StoryWeaver, an initiative of Pratham Books, was launched in 2015 as an open-source,
open-license digital platform to put a book in every child’s hand, in a language they understand. In ten years, it has grown into one of the world’s largest multilingual libraries for children, with over 67000 stories in ~380 languages, reaching millions of readers globally. Recognised as a Digital Public Good in 2022, StoryWeaver embodies the FOSS ethos — built on open technologies, powered by open licensing, and sustained by community contributions.

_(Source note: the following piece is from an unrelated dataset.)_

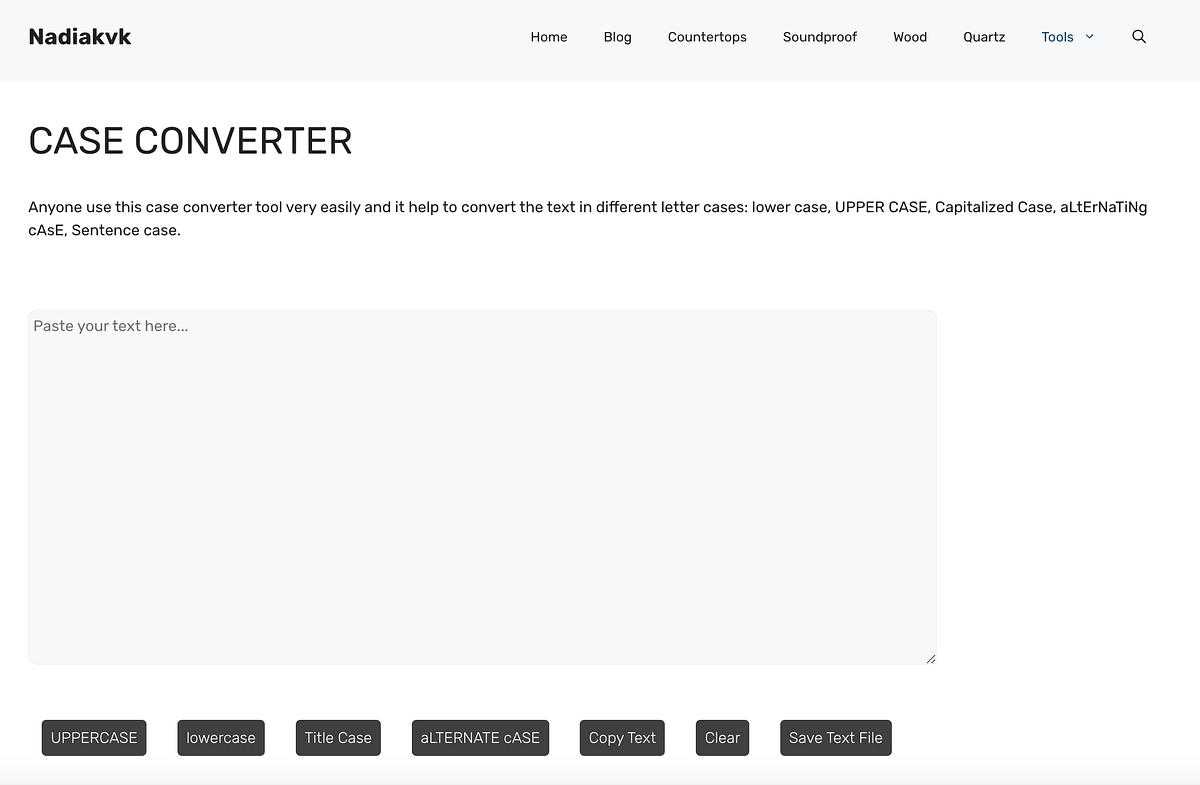Open the Tools menu in the header
Viewport: 1200px width, 785px height.
pos(1059,36)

This talk will trace StoryWeaver’s journey from a publisher to a platform to now thinking about a global commons for children’s reading. It will unpack how communities of writers, translators, illustrators, educators, and technologists have co-created and localised resources, leading to unexpected micro-innovations — from the first-ever written stories in oral languages to AI-assisted translations.
At its core, StoryWeaver is also a story of technology and community. Over the years, we’ve made our code public, collaborated with researchers to build native-language input tools, and developed white-label versions for partners like Room to Read. The next chapter is about growing a vibrant open-source community of developers, linguists, and educators who can co-build mission-driven, inclusive tech.
This talk will share how open infrastructure, community-driven innovation, and the power of commons can together unlock systemic change — so that every child can read, learn, and dream in their own language. It will also share some glimpses of the next chapter of StoryWeaver and how we may collaborate.
This talk will highlight how Digital Public Goods like StoryWeaver, grounded in FOSS principles, can spark meaningful change by reimagining access to children’s literature through open, community-driven models. It will reflect on StoryWeaver’s journey so far, and surface the opportunities and challenges of scaling this vision. The session will invite participants to imagine how vibrant, multi-stakeholder communities can come together to sustain and grow a global commons for children’s reading.
For more than six months, I've been interacting with the StoryWeaver team at Pratham Books. They have been keen to interact and engage with the FOSS community, to bring visibility to the creative commons-licensed childrens' books they create and the FOSS platform they use to deliver the content digitally. They delivered a talk at a Bengaluru meetup regarding the platform, and they engaged with the Code4GovTech community to build experimental features into their FOSS platform. Their work has created immense value and significantly improved the digital commons. They are interested in talking about the value that they have been able to create from CC-licensed content and FOSS, and they are also interested in sharing their difficulties engaging the FOSS community over the past many years., adding to the discourse at the conference this year.